How are we to explain this vacuum? What, with so different a past, has caused the great Nothing with which philosophy today responds to one of its oldest questions—the question of how we ought to live? Only the fact that philosophy, once the queen of the sciences, has become a camp follower of Science, made the situation possible; and contemporary religions (it would be too flattering to grace them with the name of theologies) are anxious not to fall too far behind among the stragglers. How this concerns ethics and its present condition has to be articulated.
Three interrelated determinants of modern thought have a share in the nihilistic situation, or less dramatically put, in the contemporary impasse of ethical theory—two of them theoretical and the third practical: the modern concept of nature, the modern concept of man, and the fact of modern technology supported by both. All three imply the negation of certain fundamental tenets of the philosophical as well as the religious tradition. Since we are here concerned with gaining a Jewish perspective on the situation, we shall note in particular the biblical propositions that are intrinsically disavowed in those three elements of the modern mind.
I
1. First, then, we have the modern, i.e. scientific, concept of nature, which by implication denies a number of things formerly held, and first of these is creation, that is, the first sentence of the Bible “In the beginning God created the heaven and the earth.” To say of the world that it is created is to say that it is not its own ground but proceeds from a will and plan beyond itself—in whatever form one conceptualizes the dependence on such a transcendent “cause.” In the view of modern science, by contrast, the world has “made” and is continuously making “itself.” It is an ongoing process, activated by the forces at work within it, determined by the laws inherent in its matter, each state of it the effect of its own past and none the implementation of a plan or intended order.
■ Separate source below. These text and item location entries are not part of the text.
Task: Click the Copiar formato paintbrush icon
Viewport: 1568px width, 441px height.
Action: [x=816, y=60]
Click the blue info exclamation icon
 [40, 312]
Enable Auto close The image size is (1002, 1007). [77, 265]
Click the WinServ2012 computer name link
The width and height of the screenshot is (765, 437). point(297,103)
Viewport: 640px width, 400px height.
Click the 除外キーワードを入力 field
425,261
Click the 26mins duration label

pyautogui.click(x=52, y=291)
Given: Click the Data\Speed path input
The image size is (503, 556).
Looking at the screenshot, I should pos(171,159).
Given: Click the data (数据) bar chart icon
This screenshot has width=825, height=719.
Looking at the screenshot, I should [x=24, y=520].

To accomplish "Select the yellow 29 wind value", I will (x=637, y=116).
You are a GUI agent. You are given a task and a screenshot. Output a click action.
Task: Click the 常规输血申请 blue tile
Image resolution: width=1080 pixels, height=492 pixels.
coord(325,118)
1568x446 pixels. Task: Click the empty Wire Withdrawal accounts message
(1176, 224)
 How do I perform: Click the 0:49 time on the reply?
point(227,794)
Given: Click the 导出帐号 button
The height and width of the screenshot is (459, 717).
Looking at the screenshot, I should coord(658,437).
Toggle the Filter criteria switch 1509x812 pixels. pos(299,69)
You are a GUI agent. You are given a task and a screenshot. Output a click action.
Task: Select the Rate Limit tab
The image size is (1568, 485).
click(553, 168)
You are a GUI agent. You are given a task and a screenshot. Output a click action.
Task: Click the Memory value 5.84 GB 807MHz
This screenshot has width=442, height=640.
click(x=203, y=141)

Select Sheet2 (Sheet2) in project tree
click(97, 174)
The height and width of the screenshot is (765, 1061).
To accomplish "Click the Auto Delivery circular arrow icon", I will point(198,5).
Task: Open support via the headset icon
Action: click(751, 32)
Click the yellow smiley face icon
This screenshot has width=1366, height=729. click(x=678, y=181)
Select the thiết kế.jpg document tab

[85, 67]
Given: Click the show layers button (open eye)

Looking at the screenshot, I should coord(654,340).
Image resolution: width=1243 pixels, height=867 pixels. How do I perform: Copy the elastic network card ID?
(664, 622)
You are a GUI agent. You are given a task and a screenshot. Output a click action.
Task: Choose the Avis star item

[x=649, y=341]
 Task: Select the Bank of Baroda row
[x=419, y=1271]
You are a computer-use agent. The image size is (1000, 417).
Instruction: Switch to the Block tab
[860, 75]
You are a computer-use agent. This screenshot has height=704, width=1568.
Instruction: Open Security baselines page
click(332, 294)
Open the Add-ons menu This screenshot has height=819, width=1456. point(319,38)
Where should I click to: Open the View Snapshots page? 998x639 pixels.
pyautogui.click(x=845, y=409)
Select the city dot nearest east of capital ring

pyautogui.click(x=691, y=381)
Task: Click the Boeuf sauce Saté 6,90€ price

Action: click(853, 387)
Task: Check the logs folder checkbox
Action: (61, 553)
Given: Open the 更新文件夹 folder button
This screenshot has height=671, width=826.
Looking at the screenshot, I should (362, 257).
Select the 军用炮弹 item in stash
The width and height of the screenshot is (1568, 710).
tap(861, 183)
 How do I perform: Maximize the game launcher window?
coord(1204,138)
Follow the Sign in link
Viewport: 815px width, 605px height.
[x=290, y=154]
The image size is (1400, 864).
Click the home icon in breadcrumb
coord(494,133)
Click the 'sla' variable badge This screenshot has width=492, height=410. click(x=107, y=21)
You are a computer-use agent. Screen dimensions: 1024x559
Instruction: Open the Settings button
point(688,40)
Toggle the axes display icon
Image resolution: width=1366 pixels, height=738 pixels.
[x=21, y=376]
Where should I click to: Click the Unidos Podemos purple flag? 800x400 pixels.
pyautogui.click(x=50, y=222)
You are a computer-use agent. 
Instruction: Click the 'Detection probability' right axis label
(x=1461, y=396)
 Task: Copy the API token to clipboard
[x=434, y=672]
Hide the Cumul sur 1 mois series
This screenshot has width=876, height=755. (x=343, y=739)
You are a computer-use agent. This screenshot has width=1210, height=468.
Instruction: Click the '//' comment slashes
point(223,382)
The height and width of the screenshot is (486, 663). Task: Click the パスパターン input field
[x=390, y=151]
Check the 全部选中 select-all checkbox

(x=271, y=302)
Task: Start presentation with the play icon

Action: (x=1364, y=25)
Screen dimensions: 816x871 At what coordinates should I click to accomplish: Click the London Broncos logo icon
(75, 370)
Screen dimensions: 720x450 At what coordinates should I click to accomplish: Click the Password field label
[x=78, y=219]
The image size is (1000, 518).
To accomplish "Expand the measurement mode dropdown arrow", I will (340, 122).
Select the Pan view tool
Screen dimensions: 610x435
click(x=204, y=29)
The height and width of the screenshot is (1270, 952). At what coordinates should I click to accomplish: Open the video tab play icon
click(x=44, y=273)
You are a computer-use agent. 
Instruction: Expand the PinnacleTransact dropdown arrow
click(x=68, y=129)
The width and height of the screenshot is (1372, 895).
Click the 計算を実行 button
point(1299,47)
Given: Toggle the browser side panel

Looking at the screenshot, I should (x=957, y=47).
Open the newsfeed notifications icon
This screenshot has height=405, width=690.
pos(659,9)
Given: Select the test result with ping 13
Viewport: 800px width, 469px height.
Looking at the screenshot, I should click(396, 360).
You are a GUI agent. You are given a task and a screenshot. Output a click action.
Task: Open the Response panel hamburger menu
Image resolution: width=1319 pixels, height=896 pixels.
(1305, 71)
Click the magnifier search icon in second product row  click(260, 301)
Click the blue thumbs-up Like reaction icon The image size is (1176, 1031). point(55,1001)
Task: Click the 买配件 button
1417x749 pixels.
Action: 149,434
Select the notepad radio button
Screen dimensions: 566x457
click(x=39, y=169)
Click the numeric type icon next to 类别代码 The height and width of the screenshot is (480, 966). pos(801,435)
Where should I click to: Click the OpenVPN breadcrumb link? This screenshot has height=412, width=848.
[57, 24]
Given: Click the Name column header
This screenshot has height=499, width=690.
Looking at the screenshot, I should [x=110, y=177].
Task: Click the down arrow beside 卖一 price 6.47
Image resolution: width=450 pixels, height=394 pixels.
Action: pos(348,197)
The world at every moment is the last word about itself and measured by nothing but itself.
2. By the same token, this scientific philosophy denies the further sentence “And God saw everything which He had made, and, behold, it was very good.” Not that physics holds that the world is bad or evil, that is, in any sense the opposite of good: the world of modern physics is neither “good” nor “bad,” it has no reference to either attribute, because it is indifferent to that very distinction. It is a world of fact alien to value. Thus such terms as “good” or “bad,” “perfect” or “imperfect,” “noble” or “base,” do not apply to anything in or of nature. They are human measures entirely.
3. A third negation then follows. A nature pronounced “good” by its creator in turn proclaims the goodness of the maker and master. “The heavens tell the glory of God and the firmament proclaims His handiwork” (Psalm 19). That is to say, the glory of God, visible in His works, calls forth in man admiration and piety. The modern heavens no longer tell the glory of God. If anything, they proclaim their own mute, mindless, swirling immensity; and what they inspire is not admiration, but dizziness; not piety, but the rejoinder of analysis.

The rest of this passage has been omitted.